His father, David, was an NCR executive focused on finding applications for new technologies. He taught Joel the three steps of pitching a baseball, starting with a step back. He was what he was supposed to be: The spiritual leader of the home. The family prayed every night before dinner. He and Joel’s mother, Rita, read the Bible together every night and said bedtime prayers with the kids.
“We had family Bible studies. I remember the book of Job particularly because of the story. Dad would ask questions that would make us think about what we had read and how to apply it. I was impressed with Job, as a man of integrity. I can’t imagine going through what he went through.”
Joel’s first job outside the home was delivering the Dayton Journal Herald. He had 77 customers in the Dayton area. “I really enjoyed it. It was my first business experience and learning about the importance of building genuine relationships.”

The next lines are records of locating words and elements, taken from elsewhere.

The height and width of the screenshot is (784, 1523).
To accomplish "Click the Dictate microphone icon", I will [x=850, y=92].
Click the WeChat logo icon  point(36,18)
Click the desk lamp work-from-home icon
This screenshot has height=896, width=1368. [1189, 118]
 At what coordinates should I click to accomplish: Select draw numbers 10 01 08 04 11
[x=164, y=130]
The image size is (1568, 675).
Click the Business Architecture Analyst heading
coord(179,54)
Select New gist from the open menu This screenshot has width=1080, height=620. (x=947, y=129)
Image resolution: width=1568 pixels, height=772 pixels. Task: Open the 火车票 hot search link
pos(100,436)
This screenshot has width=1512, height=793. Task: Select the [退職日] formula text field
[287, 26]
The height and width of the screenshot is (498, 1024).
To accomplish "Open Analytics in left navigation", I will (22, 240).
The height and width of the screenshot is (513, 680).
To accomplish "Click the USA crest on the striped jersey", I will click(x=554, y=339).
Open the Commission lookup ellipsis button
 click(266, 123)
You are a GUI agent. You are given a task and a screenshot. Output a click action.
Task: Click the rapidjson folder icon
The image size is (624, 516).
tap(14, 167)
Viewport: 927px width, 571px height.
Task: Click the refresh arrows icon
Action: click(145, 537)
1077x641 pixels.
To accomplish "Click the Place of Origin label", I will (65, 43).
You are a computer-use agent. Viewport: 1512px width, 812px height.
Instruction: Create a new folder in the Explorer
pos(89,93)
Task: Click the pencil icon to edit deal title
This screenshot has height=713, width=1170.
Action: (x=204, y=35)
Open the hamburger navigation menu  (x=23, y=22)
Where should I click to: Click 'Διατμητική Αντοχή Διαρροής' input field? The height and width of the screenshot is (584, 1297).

Using the money he earned from his paper route, he invested in baseball cards. They were the stocks in his earliest investment portfolio. His collection helped pay for college. He remembers a friend inviting him to a card show, coming home with a couple hundred dollars.
“I still draw from basic principles I learned as a kid buying baseball cards. You do your research, determine the intrinsic value of the security and decide if the risk and reward is appropriate and reasonable.”
Joel met his wife Mindy at the University of Toledo during his junior year. Mindy, a first-grade teacher, have a daughter, Kara and son, Luke. He is a major fan of the Detroit Redwings, but it’s just a coincidence that he and his family live on a street called Redwing Court. He’s on the board of the Miami Valley Alzheimer’s Association and has a heart for older people. One of his hobbies is reading anything that’s market-related.
“To excel at the work I do, you need a real sense of caring for other people. Their issues have to be front and center. The other piece is about truly listening. More than asking questions, it’s about listening, being quiet and listening to the person you’re serving. Beyond that, you have to have a good team around you. And we do.”